Source records
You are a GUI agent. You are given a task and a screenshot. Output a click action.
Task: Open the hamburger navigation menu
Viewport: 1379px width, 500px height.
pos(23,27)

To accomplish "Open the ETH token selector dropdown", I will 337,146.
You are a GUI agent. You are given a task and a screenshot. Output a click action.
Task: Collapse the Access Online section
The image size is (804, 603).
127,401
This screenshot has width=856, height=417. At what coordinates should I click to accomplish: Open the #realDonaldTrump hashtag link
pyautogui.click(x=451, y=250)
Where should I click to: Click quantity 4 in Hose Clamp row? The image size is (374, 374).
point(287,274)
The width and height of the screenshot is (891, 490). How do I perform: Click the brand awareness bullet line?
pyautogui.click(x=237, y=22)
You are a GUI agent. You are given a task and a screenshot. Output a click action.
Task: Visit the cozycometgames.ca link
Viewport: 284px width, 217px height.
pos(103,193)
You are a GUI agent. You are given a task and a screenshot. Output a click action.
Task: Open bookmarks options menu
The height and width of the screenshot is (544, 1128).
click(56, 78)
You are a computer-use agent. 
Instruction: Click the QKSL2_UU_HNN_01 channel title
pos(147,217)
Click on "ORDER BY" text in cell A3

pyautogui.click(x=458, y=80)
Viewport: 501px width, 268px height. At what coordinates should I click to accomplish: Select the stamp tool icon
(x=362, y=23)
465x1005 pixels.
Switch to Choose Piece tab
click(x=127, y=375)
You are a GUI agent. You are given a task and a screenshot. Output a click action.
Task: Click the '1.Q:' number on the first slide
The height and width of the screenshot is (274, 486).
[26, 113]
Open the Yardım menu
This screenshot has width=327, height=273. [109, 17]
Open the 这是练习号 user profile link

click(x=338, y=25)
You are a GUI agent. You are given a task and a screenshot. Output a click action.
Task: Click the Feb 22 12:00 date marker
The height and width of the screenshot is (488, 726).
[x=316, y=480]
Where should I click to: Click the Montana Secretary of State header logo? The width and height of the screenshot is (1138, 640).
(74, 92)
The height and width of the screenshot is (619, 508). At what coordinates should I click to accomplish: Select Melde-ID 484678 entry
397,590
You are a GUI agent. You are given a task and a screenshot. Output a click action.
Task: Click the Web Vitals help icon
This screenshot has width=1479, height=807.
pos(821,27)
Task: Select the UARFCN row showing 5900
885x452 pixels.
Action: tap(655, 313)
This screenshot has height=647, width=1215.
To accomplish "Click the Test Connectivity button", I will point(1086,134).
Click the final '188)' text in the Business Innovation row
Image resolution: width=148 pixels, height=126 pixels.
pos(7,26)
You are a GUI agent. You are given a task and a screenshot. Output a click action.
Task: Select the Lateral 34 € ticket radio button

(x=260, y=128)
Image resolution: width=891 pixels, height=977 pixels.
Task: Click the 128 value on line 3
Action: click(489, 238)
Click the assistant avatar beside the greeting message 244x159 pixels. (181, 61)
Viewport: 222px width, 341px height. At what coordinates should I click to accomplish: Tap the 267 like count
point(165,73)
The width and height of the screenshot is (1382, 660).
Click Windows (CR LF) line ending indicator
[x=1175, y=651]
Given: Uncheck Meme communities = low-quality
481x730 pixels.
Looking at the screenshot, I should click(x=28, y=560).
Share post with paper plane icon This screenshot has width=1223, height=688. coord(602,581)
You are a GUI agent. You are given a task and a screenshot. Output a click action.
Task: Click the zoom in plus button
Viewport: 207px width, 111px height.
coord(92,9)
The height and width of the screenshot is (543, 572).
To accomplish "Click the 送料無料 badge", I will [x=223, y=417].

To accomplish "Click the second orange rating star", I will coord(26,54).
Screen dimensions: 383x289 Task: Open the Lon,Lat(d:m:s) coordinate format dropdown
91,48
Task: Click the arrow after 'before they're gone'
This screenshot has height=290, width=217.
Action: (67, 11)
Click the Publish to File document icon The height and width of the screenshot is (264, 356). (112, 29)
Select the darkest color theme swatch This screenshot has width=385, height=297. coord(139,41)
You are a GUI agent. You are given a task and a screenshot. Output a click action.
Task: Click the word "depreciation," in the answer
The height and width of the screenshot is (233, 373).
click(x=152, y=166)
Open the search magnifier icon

• [Work instructions]: Each entry above is to be written out exactly.

• [Exercise solution]:
You are a GUI agent. You are given a task and a screenshot. Output a click action.
Task: Open the hamburger navigation menu
Viewport: 1379px width, 500px height.
pos(23,27)

To accomplish "Open the ETH token selector dropdown", I will 337,146.
You are a GUI agent. You are given a task and a screenshot. Output a click action.
Task: Collapse the Access Online section
The image size is (804, 603).
127,401
This screenshot has width=856, height=417. At what coordinates should I click to accomplish: Open the #realDonaldTrump hashtag link
pyautogui.click(x=451, y=250)
Where should I click to: Click quantity 4 in Hose Clamp row? The image size is (374, 374).
point(287,274)
The width and height of the screenshot is (891, 490). How do I perform: Click the brand awareness bullet line?
pyautogui.click(x=237, y=22)
You are a GUI agent. You are given a task and a screenshot. Output a click action.
Task: Visit the cozycometgames.ca link
Viewport: 284px width, 217px height.
pos(103,193)
You are a GUI agent. You are given a task and a screenshot. Output a click action.
Task: Open bookmarks options menu
The height and width of the screenshot is (544, 1128).
click(56, 78)
You are a computer-use agent. 
Instruction: Click the QKSL2_UU_HNN_01 channel title
pos(147,217)
Click on "ORDER BY" text in cell A3

pyautogui.click(x=458, y=80)
Viewport: 501px width, 268px height. At what coordinates should I click to accomplish: Select the stamp tool icon
(x=362, y=23)
465x1005 pixels.
Switch to Choose Piece tab
click(x=127, y=375)
You are a GUI agent. You are given a task and a screenshot. Output a click action.
Task: Click the '1.Q:' number on the first slide
The height and width of the screenshot is (274, 486).
[26, 113]
Open the Yardım menu
This screenshot has width=327, height=273. [109, 17]
Open the 这是练习号 user profile link

click(x=338, y=25)
You are a GUI agent. You are given a task and a screenshot. Output a click action.
Task: Click the Feb 22 12:00 date marker
The height and width of the screenshot is (488, 726).
[x=316, y=480]
Where should I click to: Click the Montana Secretary of State header logo? The width and height of the screenshot is (1138, 640).
(74, 92)
The height and width of the screenshot is (619, 508). At what coordinates should I click to accomplish: Select Melde-ID 484678 entry
397,590
You are a GUI agent. You are given a task and a screenshot. Output a click action.
Task: Click the Web Vitals help icon
This screenshot has width=1479, height=807.
pos(821,27)
Task: Select the UARFCN row showing 5900
885x452 pixels.
Action: tap(655, 313)
This screenshot has height=647, width=1215.
To accomplish "Click the Test Connectivity button", I will point(1086,134).
Click the final '188)' text in the Business Innovation row
Image resolution: width=148 pixels, height=126 pixels.
pos(7,26)
You are a GUI agent. You are given a task and a screenshot. Output a click action.
Task: Select the Lateral 34 € ticket radio button

(x=260, y=128)
Image resolution: width=891 pixels, height=977 pixels.
Task: Click the 128 value on line 3
Action: click(489, 238)
Click the assistant avatar beside the greeting message 244x159 pixels. (181, 61)
Viewport: 222px width, 341px height. At what coordinates should I click to accomplish: Tap the 267 like count
point(165,73)
The width and height of the screenshot is (1382, 660).
Click Windows (CR LF) line ending indicator
[x=1175, y=651]
Given: Uncheck Meme communities = low-quality
481x730 pixels.
Looking at the screenshot, I should click(x=28, y=560).
Share post with paper plane icon This screenshot has width=1223, height=688. coord(602,581)
You are a GUI agent. You are given a task and a screenshot. Output a click action.
Task: Click the zoom in plus button
Viewport: 207px width, 111px height.
coord(92,9)
The height and width of the screenshot is (543, 572).
To accomplish "Click the 送料無料 badge", I will [x=223, y=417].

To accomplish "Click the second orange rating star", I will coord(26,54).
Screen dimensions: 383x289 Task: Open the Lon,Lat(d:m:s) coordinate format dropdown
91,48
Task: Click the arrow after 'before they're gone'
This screenshot has height=290, width=217.
Action: (67, 11)
Click the Publish to File document icon The height and width of the screenshot is (264, 356). (112, 29)
Select the darkest color theme swatch This screenshot has width=385, height=297. coord(139,41)
You are a GUI agent. You are given a task and a screenshot. Output a click action.
Task: Click the word "depreciation," in the answer
The height and width of the screenshot is (233, 373).
click(x=152, y=166)
Open the search magnifier icon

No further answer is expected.